6. Data is the foundation for both AI and better commerce performance

Publicis Sapient repeatedly describes data as the key ingredient behind modern digital commerce. Its CX and AI content says deep, enriched and real-time customer data is pivotal for personalization, modernization and predictive decision-making. Across multiple documents, the company emphasizes that AI initiatives depend on strong data quality, clean integration and the ability to connect information across channels and systems.

7. Trust, privacy and transparency are central to the customer value exchange

Publicis Sapient does not frame personalization as a data exercise alone. Its content says organizations need to be transparent about how customer data is collected, used and protected, especially when asking customers to share more information. The company also notes that customers may be willing to share data when the benefit is clear, such as exclusive discounts, faster issue resolution or more relevant recommendations.

8. Expectations vary by generation, industry and region

Publicis Sapient’s research highlights that digital commerce expectations are not uniform.

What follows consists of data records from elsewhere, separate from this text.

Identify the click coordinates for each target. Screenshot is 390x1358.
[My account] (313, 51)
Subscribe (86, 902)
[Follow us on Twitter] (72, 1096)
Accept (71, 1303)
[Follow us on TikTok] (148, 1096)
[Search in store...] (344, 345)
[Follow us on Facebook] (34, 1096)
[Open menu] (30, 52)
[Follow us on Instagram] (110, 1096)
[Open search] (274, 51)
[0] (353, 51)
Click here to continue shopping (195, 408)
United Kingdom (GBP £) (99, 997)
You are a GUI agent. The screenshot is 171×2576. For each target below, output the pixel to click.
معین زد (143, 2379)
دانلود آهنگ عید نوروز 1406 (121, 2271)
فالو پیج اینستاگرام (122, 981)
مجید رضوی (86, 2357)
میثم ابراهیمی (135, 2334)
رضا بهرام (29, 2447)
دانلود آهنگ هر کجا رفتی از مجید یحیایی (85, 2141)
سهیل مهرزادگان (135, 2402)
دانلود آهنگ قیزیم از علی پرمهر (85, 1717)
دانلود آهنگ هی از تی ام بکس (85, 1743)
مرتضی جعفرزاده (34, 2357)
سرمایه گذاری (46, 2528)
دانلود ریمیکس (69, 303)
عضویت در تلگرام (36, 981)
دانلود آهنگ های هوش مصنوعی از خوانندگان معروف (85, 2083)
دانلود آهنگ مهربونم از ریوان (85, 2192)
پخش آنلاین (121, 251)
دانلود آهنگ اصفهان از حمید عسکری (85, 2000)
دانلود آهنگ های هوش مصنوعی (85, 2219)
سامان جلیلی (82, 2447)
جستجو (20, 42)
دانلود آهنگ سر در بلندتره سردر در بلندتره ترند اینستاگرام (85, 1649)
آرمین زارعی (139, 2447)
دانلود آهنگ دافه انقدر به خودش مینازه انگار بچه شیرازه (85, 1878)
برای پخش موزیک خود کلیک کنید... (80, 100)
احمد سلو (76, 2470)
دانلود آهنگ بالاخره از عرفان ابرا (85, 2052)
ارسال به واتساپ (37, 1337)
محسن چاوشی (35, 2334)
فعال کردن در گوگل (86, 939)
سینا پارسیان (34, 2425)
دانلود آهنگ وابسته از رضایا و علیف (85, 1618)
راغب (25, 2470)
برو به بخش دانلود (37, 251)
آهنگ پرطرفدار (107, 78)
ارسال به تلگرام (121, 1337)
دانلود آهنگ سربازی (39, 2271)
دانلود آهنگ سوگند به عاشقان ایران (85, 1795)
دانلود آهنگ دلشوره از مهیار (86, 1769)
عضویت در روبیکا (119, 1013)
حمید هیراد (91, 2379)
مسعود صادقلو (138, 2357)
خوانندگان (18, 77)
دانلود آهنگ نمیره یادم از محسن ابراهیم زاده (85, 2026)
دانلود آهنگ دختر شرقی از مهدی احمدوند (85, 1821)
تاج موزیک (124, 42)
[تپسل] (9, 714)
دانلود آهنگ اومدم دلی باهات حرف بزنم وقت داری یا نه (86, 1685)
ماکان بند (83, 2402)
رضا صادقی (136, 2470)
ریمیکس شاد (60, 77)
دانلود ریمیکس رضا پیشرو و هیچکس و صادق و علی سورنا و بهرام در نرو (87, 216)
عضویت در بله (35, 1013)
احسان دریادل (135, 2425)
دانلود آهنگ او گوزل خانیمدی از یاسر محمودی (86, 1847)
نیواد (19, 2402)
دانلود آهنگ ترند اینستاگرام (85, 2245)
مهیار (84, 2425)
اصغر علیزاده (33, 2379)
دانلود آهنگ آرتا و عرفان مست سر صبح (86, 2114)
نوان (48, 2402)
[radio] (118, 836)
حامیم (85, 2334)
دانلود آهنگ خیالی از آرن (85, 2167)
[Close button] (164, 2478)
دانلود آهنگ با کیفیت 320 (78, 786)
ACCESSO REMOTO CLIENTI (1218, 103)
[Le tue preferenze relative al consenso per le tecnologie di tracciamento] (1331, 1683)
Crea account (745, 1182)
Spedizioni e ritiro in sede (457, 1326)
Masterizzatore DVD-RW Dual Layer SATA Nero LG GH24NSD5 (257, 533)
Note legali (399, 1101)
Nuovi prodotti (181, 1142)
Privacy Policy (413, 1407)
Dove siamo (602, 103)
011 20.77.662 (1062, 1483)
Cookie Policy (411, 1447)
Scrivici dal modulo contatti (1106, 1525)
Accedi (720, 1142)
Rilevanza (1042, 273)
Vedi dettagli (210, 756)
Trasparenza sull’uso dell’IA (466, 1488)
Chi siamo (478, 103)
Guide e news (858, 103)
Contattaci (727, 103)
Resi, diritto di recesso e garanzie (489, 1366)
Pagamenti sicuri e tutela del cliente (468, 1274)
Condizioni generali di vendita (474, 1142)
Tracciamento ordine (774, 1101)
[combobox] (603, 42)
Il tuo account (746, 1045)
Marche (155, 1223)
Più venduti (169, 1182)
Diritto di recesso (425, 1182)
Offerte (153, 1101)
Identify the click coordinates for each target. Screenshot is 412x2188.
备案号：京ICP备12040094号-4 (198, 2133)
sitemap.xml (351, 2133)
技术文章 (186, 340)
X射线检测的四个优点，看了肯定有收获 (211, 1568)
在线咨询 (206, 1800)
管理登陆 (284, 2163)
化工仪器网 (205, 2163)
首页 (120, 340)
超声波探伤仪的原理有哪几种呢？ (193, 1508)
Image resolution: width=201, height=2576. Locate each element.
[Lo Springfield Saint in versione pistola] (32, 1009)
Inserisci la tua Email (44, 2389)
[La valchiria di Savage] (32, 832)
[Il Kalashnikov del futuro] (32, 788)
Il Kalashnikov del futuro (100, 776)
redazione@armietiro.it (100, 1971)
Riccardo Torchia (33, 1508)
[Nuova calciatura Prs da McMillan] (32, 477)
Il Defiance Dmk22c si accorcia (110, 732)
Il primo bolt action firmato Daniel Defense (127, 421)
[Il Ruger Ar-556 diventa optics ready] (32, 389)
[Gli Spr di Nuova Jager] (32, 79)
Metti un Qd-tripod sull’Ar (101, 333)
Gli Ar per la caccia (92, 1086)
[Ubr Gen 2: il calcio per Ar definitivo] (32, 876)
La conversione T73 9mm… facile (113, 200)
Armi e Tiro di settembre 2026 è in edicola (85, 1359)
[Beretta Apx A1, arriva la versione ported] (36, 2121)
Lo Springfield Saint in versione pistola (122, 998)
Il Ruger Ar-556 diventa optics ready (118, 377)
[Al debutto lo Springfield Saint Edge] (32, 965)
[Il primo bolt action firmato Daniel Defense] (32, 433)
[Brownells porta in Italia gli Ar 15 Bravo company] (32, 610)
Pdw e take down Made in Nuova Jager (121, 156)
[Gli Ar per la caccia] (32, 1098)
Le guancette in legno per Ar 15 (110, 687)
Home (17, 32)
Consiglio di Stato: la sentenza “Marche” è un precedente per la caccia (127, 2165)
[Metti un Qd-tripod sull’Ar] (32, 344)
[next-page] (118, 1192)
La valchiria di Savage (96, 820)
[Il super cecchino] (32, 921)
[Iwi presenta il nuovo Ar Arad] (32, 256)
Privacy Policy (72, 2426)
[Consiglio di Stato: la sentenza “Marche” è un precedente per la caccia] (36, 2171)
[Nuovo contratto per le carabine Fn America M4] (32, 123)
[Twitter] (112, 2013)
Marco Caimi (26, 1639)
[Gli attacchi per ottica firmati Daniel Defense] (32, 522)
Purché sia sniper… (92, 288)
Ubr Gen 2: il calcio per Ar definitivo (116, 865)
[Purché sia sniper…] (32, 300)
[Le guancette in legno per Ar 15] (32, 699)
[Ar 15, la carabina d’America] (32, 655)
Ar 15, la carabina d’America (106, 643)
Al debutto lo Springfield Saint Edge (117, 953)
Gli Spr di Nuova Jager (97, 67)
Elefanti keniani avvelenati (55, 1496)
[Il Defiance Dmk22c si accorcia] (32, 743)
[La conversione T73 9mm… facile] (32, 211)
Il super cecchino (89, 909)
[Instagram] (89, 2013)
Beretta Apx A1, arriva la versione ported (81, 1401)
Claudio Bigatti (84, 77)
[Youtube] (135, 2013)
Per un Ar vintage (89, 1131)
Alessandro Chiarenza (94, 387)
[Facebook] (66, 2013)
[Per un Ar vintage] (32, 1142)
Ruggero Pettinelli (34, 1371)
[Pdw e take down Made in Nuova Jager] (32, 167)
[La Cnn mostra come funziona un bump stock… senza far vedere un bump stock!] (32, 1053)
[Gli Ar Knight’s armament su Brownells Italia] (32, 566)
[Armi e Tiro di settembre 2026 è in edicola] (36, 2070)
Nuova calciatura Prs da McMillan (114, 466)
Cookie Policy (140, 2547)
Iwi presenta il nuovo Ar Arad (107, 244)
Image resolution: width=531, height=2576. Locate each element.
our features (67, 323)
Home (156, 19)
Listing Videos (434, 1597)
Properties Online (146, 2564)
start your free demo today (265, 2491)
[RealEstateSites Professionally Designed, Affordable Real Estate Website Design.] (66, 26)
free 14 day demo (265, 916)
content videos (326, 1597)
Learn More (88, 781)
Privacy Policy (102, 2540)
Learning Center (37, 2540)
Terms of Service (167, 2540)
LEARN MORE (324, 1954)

Younger generations are generally more open to personalization, self-service and AI-powered experiences, while older groups are less likely to use those features. The company also points to regional differences, such as higher reported customer service issues in the U.K. than in Germany, and sector differences, with banking and financial services leading satisfaction while transportation lags.

9. Publicis Sapient applies the same digital commerce logic across multiple industries

Publicis Sapient’s non-retail content shows a consistent pattern across sectors. In banking, the emphasis is on intuitive journeys, real-time tools and greater financial visibility. In healthcare, the focus is on self-service, telemedicine, prescription management and personalized patient journeys. In energy and utilities, the company highlights demand forecasting, smart grid management and customer tools for usage and EV charging. In travel, automotive, insurance and agriculture, it emphasizes more personalized journeys, better self-service, transparency and seamless transactions.

10. The company’s recommended path is unified, customer-centered and iterative

Publicis Sapient consistently recommends starting with customer needs, data readiness and the most valuable user journeys. Its guidance includes building the right technology stack, integrating channels, synchronizing data, breaking down silos and piloting new capabilities before scaling them. The outcome it promotes is not just more transactions, but more personalized, frictionless and profitable commerce experiences that improve customer satisfaction, loyalty and long-term value.